FILED
United States Court of Appeals
Tenth Circuit
October 13, 2009
UNITED STATES COURT OF APPEALS
Elisabeth A. Shumaker
Clerk of Court
TENTH CIRCUIT
UNITED STATES OF AMERICA,
Plaintiff - Appellee, No. 09-1167
v. (D. Colorado)
SANTOS ZAMORA-LAINES, a/k/a (D.C. No. 1:08-CR-00464-PAB-1)
Bedolla Ramirez Macario,
Defendant - Appellant.
ORDER AND JUDGMENT *
Before HARTZ, EBEL, and SEYMOUR, Circuit Judges.
Santos Zamora-Laines pleaded guilty in the United States District Court for
the District of Colorado to illegal reentry to the United States after deportation.
See 8 U.S.C. § 1326. His sole argument on appeal is that his sentence—which he
concedes was within a properly calculated sentencing range under the United
States Sentencing Guidelines (USSG)—was substantively unreasonable because
*
After examining the briefs and appellate record, this panel has determined
unanimously to honor the parties’ request for a decision on the briefs without oral
argument. See Fed. R. App. P. 34(f); 10th Cir. R. 34.1(G). The case is therefore
ordered submitted without oral argument. This order and judgment is not binding
precedent except under the doctrines of law of the case, res judicata, and
collateral estoppel. It may be cited, however, for its persuasive value consistent
with Fed. R. App. P. 32.1 and 10th Cir. R. 32.1.
too much weight was placed on his criminal history and not enough on the nature
of his offense.
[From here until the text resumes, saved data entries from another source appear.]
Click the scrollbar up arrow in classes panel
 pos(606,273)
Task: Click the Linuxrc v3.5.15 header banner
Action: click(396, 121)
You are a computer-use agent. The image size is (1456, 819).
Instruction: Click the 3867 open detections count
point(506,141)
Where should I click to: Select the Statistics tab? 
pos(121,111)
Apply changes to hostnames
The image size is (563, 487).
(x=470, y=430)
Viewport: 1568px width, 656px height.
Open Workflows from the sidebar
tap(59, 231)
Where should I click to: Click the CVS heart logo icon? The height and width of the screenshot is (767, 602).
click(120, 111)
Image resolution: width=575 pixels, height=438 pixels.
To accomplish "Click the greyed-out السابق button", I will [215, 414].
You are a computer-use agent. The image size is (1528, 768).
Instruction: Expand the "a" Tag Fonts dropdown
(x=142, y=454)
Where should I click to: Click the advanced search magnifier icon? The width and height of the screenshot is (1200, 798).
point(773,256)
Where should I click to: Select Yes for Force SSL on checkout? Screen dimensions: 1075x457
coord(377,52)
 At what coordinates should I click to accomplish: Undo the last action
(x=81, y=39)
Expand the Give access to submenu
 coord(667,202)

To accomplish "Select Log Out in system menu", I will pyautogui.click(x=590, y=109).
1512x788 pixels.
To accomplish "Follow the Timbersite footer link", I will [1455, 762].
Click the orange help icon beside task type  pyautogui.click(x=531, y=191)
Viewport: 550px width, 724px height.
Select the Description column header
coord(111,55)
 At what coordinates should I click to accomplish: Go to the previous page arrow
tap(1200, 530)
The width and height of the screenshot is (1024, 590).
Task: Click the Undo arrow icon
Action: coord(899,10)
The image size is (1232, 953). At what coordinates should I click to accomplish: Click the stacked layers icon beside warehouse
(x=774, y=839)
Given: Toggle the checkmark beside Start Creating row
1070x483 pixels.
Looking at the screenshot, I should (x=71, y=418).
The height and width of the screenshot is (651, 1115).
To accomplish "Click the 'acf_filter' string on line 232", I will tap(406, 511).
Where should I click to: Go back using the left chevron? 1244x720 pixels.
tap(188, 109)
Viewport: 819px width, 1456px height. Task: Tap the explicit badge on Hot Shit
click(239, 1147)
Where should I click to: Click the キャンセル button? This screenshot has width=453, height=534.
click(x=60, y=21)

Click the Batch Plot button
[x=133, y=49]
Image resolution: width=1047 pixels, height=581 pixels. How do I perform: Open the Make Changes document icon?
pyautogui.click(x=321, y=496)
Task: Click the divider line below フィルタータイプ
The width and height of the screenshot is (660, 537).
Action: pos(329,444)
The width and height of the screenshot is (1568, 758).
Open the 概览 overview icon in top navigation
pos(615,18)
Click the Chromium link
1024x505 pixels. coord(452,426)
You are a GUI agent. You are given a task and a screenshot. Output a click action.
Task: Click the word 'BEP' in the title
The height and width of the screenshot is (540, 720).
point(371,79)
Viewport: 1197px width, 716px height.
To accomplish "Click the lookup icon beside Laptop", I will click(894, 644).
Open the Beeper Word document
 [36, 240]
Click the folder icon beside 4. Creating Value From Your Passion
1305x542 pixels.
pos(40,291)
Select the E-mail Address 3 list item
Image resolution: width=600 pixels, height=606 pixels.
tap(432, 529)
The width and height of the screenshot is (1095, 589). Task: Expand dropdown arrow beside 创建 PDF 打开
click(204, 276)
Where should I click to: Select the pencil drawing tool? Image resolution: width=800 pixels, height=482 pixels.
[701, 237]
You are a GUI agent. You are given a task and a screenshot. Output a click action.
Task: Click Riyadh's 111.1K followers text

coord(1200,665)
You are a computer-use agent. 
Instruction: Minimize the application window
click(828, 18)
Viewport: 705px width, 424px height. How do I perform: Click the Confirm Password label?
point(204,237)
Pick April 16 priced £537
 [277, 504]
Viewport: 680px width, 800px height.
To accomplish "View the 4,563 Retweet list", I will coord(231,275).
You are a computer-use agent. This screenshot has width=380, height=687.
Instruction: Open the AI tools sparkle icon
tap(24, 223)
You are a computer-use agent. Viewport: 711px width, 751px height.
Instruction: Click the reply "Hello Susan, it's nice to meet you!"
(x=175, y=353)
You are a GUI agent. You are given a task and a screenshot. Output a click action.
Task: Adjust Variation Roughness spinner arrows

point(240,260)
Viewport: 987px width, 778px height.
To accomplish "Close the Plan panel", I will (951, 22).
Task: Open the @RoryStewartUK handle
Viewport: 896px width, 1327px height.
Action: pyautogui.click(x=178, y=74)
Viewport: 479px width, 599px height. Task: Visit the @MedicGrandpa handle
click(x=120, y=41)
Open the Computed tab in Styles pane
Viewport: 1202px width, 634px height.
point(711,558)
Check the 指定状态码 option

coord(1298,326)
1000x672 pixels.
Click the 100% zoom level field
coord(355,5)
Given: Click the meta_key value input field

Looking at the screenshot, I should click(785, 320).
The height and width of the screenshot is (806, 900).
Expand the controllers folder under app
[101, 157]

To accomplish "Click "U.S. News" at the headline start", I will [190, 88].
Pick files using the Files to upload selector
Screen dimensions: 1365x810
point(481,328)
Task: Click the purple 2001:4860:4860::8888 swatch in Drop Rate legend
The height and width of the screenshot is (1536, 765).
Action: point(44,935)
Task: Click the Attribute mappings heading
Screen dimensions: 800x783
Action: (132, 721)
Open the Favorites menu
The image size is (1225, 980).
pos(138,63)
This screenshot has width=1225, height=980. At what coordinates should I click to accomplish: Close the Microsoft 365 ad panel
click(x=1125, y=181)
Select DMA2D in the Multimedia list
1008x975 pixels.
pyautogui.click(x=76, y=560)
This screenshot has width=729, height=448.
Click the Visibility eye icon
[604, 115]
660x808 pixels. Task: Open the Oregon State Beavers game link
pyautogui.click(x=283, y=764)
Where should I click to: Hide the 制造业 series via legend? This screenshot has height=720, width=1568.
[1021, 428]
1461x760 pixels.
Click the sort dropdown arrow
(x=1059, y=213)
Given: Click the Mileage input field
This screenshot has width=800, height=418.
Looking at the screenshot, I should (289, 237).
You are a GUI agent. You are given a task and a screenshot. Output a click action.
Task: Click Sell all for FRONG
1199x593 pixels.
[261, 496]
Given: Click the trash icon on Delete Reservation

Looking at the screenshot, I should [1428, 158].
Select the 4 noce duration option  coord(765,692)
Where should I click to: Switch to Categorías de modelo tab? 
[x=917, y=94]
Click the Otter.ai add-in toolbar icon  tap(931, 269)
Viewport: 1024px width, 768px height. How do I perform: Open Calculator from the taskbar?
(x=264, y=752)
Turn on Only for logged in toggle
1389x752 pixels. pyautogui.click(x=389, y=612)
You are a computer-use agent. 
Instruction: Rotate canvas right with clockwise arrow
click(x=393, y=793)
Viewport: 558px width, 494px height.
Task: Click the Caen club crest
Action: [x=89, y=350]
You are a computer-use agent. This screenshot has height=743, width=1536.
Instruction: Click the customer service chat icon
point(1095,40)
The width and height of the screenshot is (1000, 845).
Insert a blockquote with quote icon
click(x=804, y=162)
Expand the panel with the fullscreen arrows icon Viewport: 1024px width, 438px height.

We have jurisdiction under 28 U.S.C. § 1291 and affirm.
I. BACKGROUND
On September 2, 2008, Mr. Zamora-Laines was found in the United States
after having been deported. He had been deported in 2000, 2001, 2002, and 2005.
His base offense level under the Sentencing Guidelines was 8. See USSG
§ 2L1.2(a). The district court added 12 levels because of his conviction in 1998
for a felony drug-trafficking offense for which the sentence imposed was less than
13 months. See id. § 2L1.2(b)(1)(B). He received a 3-level downward adjustment
for acceptance of responsibility, see id. § 3E1.1, resulting in a total offense level
of 17.
Mr. Zamora-Laines’s criminal-history level was calculated by giving him
(1) 2 points for a 1998 conviction for delivery of a controlled substance, which
ultimately resulted in a sentence of six months’ imprisonment; (2) 3 points for a
2000 conviction for possession of a controlled substance, for which he was
sentenced to six years’ imprisonment; (3) 2 points for a 2001 conviction for
possession of a controlled substance, for which he was sentenced to 90 days’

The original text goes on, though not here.